Delaware courts have not always found an effective remedy where directors misused confidential information. For instance, in one case, the court refused to rescind the sale of a 50 percent stake of a company’s equity to a competitor by the defendant directors who had disclosed confidential company information to the competitor immediately prior to the sale. Since the competitor was given board seats, the remaining directors were left in the awkward position of having to discuss company policy with the competitor’s own constituency directors. [7]

Corporate Confidentiality Policies

Confidentiality policies restricting the flow of at least certain kinds of confidential information to company outsiders are common but hardly universal. Although these policies historically were often drafted to ensure that employees did not reveal trade secrets, it is becoming far more common for them also to deal with confidential company information. However, we do not think even an express prohibition on disclosing confidential company information is sufficient clearly to protect confidential board information. Accordingly, we recommend that companies review their confidentiality policies to ensure that they expressly cover not only director misuse of confidential company information but also director misuse of confidential board information. While, as we discuss below, an express prohibition on the misuse of confidential board information is not a self-enforcing solution, it will create an unequivocal standard that all directors, including constituency directors, not reveal confidential board information to any third parties, including sponsors of constituency directors.

Common Flaws in Confidentiality Policies

Many confidentiality policies contain certain weaknesses regarding director misuse of confidential information. Here are some of the more glaring weaknesses we have observed in many confidentiality policies:

  • Many policies use vague definitions of confidential information, such as:
    • only discussing proprietary information about the company and not expressly considering scenarios involving director misuse of confidential board information;
    • relying on the definition of “confidential information” from the New York Stock Exchange (NYSE): “[a]ll non-public information that might be of use to competitors or harmful to the company if disclosed.” This definition, in our view, is inadequate. Not only is it framed more in terms of competitive harm than in terms of the necessity for confidentiality in the board room (and throughout the company without regard to its affect on competition), but also it begs the question whether trading on non-public company information or publicizing non-public board information (as occurred in the HP situation) is “harmful” to the company and, if so, in what way; and/or
    • including material company information in definitions of confidential information, but not expressly covering material board information.
  • Many policies do not fully prohibit directors from misusing confidential information. For instance, policies may prohibit directors from disclosing confidential information to third parties, but may be silent regarding whether directors can use confidential information for their own benefit or for the benefit of others.

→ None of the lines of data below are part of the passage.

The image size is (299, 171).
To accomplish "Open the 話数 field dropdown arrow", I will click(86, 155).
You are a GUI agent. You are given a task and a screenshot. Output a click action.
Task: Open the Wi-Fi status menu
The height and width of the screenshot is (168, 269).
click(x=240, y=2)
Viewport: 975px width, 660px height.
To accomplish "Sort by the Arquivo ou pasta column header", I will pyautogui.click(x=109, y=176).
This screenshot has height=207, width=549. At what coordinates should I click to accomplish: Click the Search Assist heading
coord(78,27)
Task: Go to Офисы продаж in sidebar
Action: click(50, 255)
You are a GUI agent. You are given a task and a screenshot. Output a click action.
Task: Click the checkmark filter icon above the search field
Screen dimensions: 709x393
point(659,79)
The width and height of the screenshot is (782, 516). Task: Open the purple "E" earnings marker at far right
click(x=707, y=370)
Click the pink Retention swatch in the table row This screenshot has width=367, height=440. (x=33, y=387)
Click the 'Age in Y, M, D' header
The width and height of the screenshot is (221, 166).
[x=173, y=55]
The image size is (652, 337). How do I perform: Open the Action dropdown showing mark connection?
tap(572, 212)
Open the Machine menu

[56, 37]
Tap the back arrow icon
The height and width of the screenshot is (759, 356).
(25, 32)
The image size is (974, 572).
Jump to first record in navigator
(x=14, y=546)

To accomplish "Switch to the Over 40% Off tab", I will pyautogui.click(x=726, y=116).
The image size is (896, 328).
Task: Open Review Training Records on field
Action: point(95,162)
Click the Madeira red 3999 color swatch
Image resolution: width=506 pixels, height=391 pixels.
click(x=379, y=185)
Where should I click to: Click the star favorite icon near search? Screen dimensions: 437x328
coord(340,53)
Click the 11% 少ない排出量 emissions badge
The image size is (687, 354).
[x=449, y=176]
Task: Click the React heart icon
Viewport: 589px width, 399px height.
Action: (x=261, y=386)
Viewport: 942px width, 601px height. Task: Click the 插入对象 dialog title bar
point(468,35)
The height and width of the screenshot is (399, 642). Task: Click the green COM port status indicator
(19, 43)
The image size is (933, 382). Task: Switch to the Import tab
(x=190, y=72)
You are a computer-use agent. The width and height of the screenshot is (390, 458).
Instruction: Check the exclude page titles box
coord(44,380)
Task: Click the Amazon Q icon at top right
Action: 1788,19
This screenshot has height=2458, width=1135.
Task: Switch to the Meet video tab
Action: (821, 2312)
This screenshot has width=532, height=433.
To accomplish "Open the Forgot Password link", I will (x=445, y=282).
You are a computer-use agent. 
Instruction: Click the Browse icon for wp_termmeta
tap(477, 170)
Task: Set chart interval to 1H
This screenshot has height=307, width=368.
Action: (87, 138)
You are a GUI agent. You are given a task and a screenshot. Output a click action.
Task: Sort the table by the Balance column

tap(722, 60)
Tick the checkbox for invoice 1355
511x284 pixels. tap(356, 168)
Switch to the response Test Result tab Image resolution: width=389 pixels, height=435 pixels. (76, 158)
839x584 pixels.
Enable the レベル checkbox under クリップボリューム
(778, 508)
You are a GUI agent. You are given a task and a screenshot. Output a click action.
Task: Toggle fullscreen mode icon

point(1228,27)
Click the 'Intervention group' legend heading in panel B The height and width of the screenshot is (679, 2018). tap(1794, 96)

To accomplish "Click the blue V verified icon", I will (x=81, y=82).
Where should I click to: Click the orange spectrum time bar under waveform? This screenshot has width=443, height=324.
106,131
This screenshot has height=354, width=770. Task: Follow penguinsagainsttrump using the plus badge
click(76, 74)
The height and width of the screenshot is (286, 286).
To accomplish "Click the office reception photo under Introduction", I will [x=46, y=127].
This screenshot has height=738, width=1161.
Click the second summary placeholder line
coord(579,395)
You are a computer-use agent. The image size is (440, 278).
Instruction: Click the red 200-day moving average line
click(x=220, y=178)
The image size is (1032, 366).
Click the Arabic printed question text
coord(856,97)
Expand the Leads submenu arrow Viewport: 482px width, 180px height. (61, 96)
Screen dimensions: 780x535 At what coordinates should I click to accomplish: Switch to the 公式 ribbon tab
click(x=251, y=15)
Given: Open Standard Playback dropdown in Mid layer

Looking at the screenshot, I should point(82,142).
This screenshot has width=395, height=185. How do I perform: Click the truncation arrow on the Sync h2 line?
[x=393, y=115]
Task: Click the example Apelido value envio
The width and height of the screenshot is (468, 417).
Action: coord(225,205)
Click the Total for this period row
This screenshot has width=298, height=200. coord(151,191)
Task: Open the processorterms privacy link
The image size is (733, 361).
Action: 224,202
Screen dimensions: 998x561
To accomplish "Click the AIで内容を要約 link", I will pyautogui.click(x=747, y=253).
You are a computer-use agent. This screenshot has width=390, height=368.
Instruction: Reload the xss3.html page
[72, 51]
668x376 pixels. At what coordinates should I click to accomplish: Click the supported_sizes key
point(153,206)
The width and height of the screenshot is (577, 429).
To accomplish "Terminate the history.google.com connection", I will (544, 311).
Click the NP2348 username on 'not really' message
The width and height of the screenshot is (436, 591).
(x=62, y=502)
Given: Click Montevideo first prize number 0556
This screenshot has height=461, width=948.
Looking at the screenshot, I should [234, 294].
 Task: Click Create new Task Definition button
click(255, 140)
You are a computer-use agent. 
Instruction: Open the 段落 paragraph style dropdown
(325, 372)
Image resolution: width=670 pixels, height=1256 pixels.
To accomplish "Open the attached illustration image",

Suggestions to Fix Confidentiality Policies

Well-drafted confidentiality policies should include at least the following four basic elements:

  • A broad definition of “confidential information” that covers all relevant information, including material board information;
  • A list of examples regarding what types of information are confidential, which should include items such as board deliberations and board dynamics so that directors clearly understand that confidential board information is covered by the policy;
  • An unambiguous statement that directors may not disclose confidential information to any other party, including principals or employees of any business entity which employs the director or which has sponsored the director’s election to the board, or misuse it in any other fashion, including by using it for their or someone else’s benefit; and
  • A very narrow set of circumstances in which directors are authorized to discuss confidential information, i.e., when required by law or when authorized by the board.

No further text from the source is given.